- TASK PROMPT: Copy the part of the listing that opens with the line containing "Viewport: 254px width, 245px" and closes with the line containing "Looking at the", keeping every line identical to the original. Leave the pictures out of your answer.
# # # #
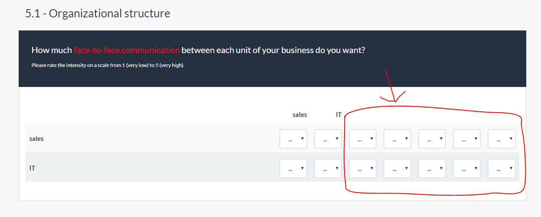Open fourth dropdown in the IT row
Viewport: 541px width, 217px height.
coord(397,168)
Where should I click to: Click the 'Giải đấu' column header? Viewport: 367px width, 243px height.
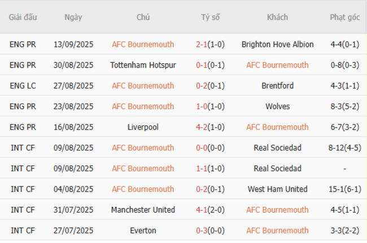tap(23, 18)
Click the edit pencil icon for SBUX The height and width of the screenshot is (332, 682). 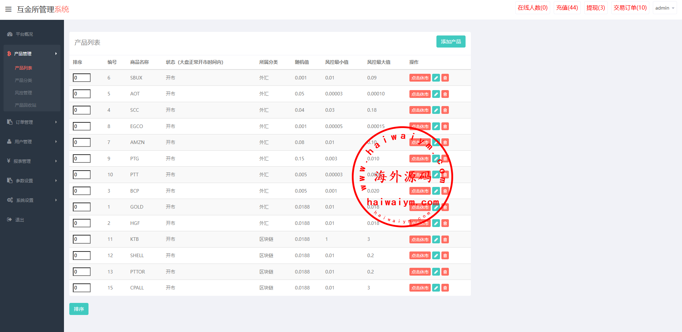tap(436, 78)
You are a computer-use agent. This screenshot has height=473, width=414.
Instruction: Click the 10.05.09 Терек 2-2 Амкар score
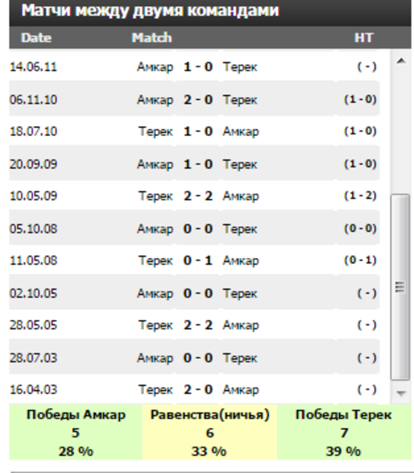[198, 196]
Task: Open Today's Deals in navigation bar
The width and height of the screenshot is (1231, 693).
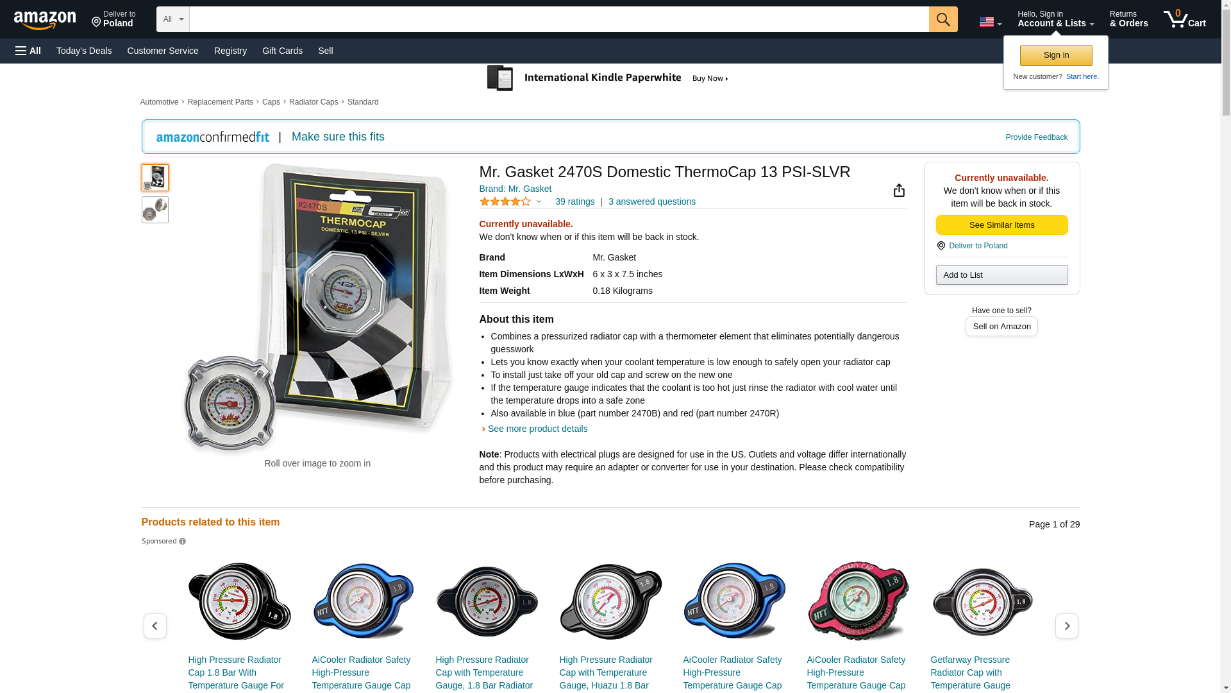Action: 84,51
# # # #
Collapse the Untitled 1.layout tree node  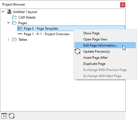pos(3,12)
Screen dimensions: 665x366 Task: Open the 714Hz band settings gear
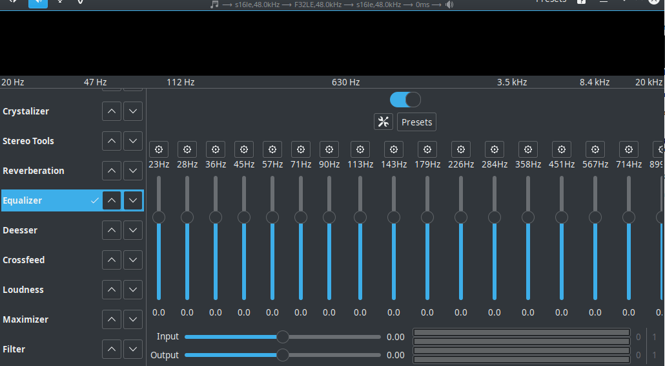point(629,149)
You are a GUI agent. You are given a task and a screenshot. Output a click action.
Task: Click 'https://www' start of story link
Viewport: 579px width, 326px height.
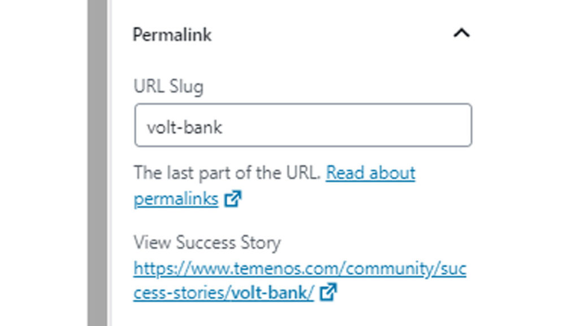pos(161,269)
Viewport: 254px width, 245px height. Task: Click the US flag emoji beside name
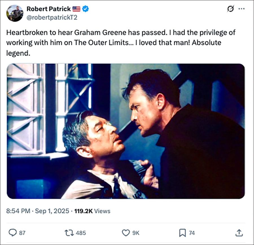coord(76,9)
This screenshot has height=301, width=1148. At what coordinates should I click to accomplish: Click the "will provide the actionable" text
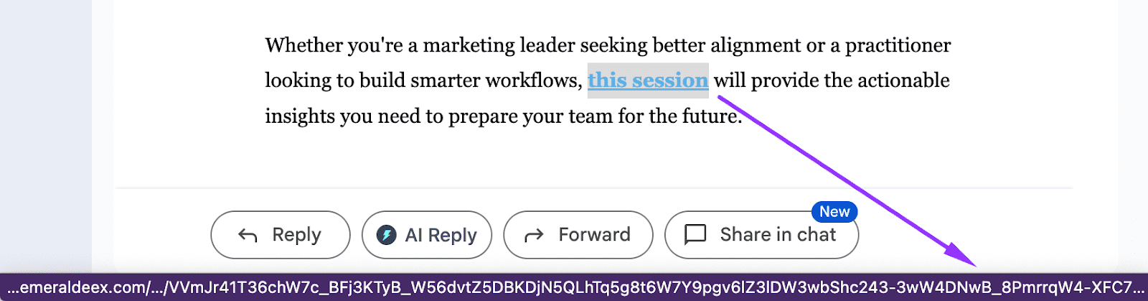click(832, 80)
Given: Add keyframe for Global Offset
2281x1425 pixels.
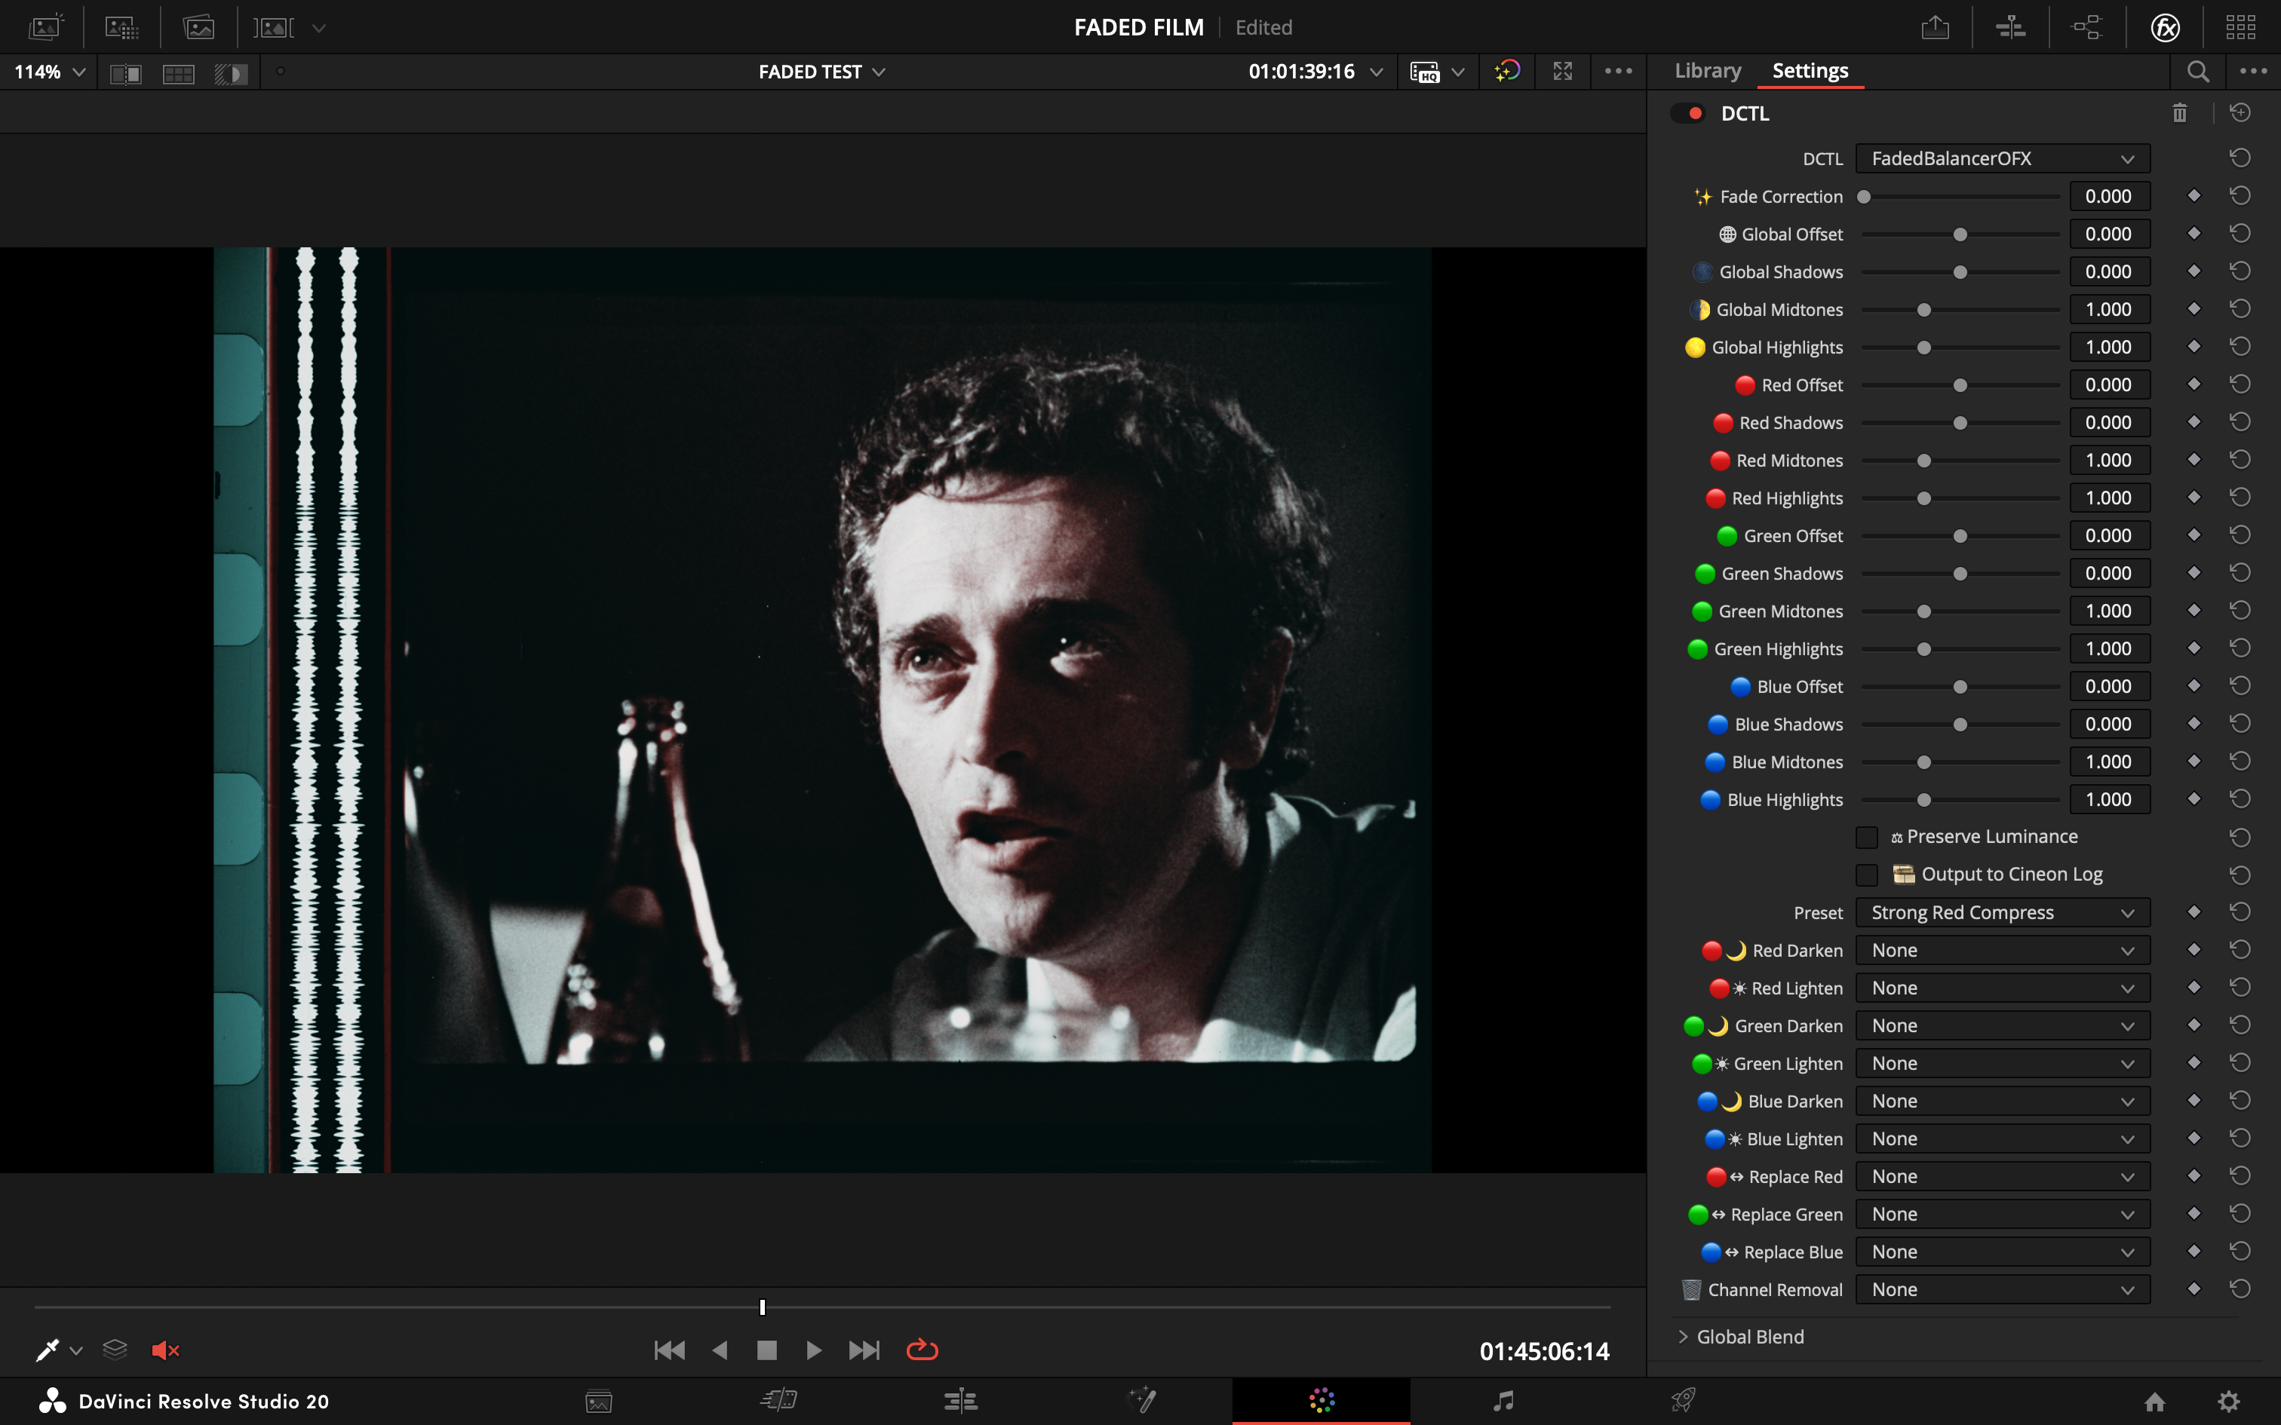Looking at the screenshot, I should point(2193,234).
# # # #
- SOLUTION FOR THIS PROBLEM:
Viewport: 254px width, 245px height. Task: Click the US flag emoji beside name
coord(76,9)
This screenshot has height=301, width=1148. At what coordinates should I click to accomplish: Click the "will provide the actionable" text
click(832, 80)
Given: Add keyframe for Global Offset
2281x1425 pixels.
Looking at the screenshot, I should point(2193,234).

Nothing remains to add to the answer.